Well, Springdale, by Zion National Park, is very far from any Amtrak service. The closest stations are Kingman, AZ at 265 miles away and Provo, UT at 264 miles away. I doubt you will find much information here, and recommend you take a look at TripAdvisor.


----------



## trainman74 (Apr 4, 2021)

I traveled to that area in 2019 (not on Amtrak) -- there ain't really any restaurants up on the mountains (since that's all national park or national forest land). Pretty much everything in Springdale is right on Highway 9, the main street through town that leads directly into Zion National Park... but pretty much any restaurant with outdoor seating will have some kind of a view, since there are mountain vistas all around. (I don't have any specific recommendations, and things may have changed since 2019 due to the Covid-19 situation anyway.
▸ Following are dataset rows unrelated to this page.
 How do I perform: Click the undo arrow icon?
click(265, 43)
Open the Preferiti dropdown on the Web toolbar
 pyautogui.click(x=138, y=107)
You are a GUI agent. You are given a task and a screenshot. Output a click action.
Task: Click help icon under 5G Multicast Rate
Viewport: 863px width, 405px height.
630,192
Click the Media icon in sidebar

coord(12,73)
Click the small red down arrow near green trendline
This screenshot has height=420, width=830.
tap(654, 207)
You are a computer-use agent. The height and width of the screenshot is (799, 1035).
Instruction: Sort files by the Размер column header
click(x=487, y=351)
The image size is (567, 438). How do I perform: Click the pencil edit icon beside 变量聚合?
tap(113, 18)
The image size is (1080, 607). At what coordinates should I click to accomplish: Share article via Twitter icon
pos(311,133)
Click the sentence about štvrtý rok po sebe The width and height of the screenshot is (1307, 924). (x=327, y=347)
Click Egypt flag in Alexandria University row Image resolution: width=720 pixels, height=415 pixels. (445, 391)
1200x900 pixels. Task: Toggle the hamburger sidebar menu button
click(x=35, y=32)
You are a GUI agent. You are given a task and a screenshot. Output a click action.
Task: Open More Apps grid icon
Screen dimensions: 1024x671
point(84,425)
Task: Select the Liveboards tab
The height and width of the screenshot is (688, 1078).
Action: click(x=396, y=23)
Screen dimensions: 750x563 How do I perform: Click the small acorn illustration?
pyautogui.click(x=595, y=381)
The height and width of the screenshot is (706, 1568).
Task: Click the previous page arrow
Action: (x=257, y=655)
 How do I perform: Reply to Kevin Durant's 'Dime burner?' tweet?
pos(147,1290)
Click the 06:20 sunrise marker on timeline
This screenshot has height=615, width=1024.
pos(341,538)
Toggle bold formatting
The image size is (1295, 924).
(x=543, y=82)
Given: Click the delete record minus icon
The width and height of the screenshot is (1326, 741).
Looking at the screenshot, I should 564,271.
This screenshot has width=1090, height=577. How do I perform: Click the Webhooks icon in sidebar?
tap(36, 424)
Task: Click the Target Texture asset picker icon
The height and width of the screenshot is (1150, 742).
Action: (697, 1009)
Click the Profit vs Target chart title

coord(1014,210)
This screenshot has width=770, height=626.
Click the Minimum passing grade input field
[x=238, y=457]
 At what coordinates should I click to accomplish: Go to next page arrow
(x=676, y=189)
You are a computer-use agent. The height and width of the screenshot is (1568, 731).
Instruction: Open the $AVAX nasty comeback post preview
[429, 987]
I would check Yelp for recent reviews to see if there are mentions of outdoor seating and/or a view.)

One word of caution: if you're planning on driving your own car and parking within Zion National Park, go _early_ in the day, especially during the summer months. (There are also shuttle buses with stops throughout Springdale.)


----------



## Alice (Apr 4, 2021)

I'll second trainman's comment about driving early into the park during spring and summer, or use the shuttle from town. You can't drive a personal vehicle into the park canyons except for lodge guests and people with some disabilities. I also haven't been through Springdale for a couple of years, and I did not like it at all. The highway is basically lined with services for people going into the park, traffic was bad, sidewalks were crowded, and parking was atrocious. That was in July, a month I will avoid that area in the future. My suggestion would be to either buy or make a really good picnic lunch and have it in the park, or eat at the lodge in the park.


----------



## MareQ (Apr 7, 2021)

zephyr17 said:


> Well, Springdale, by Zion National Park, is very far from any Amtrak service. The closest stations are Kingman, AZ at 265 miles away and Provo, UT at 264 miles away. I doubt you will find much information here, and recommend you take a look at TripAdvisor.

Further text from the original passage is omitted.